**What you have to do**
Only the lines from the one containing "You are a computer-use agent. The width" to the end of the entries should be written out, each exactly as it stands, both ends included.

**Data**
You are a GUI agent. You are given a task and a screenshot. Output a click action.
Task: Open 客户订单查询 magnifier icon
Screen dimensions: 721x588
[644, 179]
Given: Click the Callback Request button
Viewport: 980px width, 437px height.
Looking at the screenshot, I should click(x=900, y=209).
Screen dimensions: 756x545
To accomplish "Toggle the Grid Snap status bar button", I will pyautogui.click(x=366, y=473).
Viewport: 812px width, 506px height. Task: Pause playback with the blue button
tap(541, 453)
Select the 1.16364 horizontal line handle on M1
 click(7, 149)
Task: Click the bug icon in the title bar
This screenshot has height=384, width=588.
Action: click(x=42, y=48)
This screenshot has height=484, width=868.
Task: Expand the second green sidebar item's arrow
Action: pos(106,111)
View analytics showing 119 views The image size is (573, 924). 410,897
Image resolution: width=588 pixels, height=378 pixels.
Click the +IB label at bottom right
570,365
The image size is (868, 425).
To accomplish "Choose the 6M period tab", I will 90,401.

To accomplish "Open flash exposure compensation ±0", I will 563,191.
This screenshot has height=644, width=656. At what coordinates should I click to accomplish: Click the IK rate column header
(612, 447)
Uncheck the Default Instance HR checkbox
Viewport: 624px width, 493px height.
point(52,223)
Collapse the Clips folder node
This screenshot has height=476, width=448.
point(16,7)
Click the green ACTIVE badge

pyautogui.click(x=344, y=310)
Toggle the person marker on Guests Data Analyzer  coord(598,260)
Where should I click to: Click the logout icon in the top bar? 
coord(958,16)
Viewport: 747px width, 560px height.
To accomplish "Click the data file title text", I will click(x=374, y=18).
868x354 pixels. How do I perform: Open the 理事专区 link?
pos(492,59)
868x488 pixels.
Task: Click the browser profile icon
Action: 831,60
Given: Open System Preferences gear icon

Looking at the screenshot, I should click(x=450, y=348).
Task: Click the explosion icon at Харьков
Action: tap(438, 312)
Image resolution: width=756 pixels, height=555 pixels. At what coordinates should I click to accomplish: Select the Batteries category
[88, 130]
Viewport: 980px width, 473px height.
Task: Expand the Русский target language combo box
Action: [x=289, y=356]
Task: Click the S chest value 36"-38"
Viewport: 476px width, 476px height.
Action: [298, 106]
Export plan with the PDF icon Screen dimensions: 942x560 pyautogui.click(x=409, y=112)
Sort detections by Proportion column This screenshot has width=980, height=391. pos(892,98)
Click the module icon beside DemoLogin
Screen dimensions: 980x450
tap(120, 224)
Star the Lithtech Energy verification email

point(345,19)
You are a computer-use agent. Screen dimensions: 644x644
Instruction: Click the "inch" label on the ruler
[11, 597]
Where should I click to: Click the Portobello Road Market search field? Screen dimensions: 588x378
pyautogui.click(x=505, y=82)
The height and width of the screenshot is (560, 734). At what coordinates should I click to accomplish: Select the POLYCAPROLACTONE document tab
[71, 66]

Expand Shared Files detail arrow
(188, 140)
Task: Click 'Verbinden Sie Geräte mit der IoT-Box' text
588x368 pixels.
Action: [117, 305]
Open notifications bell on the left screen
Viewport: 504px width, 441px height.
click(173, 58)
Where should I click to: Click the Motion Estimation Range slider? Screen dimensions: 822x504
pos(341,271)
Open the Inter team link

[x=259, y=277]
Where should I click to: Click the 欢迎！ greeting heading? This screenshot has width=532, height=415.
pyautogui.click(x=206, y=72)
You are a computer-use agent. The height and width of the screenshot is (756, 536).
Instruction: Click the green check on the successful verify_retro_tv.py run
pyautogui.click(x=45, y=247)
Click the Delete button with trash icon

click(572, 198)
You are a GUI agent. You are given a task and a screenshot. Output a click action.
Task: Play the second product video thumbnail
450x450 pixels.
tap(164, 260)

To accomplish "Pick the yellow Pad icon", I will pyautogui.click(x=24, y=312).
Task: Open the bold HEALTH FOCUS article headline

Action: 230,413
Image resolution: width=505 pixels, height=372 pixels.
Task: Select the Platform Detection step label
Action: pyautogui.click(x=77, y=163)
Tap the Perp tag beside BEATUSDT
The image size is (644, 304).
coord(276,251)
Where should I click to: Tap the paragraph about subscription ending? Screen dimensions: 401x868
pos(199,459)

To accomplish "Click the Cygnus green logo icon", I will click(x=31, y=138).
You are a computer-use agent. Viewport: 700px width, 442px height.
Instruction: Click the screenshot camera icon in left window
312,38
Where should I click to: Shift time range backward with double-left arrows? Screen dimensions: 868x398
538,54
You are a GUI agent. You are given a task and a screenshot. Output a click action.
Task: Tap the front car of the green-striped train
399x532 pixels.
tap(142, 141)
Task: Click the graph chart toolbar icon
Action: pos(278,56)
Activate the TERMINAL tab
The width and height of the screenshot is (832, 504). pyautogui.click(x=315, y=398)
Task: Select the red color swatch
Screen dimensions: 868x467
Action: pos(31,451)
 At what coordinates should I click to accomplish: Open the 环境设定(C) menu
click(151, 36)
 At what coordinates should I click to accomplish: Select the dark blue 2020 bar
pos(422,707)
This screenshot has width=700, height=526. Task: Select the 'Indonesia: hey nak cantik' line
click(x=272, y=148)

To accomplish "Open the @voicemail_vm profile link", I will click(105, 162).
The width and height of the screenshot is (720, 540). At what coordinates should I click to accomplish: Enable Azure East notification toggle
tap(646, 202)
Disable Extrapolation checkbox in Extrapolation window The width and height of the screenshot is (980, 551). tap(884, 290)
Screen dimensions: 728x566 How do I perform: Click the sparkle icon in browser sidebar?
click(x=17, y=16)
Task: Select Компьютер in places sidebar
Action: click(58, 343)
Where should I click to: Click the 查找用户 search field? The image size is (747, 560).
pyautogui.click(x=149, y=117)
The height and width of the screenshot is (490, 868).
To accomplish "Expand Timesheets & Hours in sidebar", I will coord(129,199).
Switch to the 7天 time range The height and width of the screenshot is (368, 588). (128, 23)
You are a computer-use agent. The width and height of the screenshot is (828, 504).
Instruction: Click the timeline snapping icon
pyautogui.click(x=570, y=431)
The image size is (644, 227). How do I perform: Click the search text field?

**Written solution**
You are a computer-use agent. The width and height of the screenshot is (828, 504).
Instruction: Click the timeline snapping icon
pyautogui.click(x=570, y=431)
The image size is (644, 227). How do I perform: Click the search text field?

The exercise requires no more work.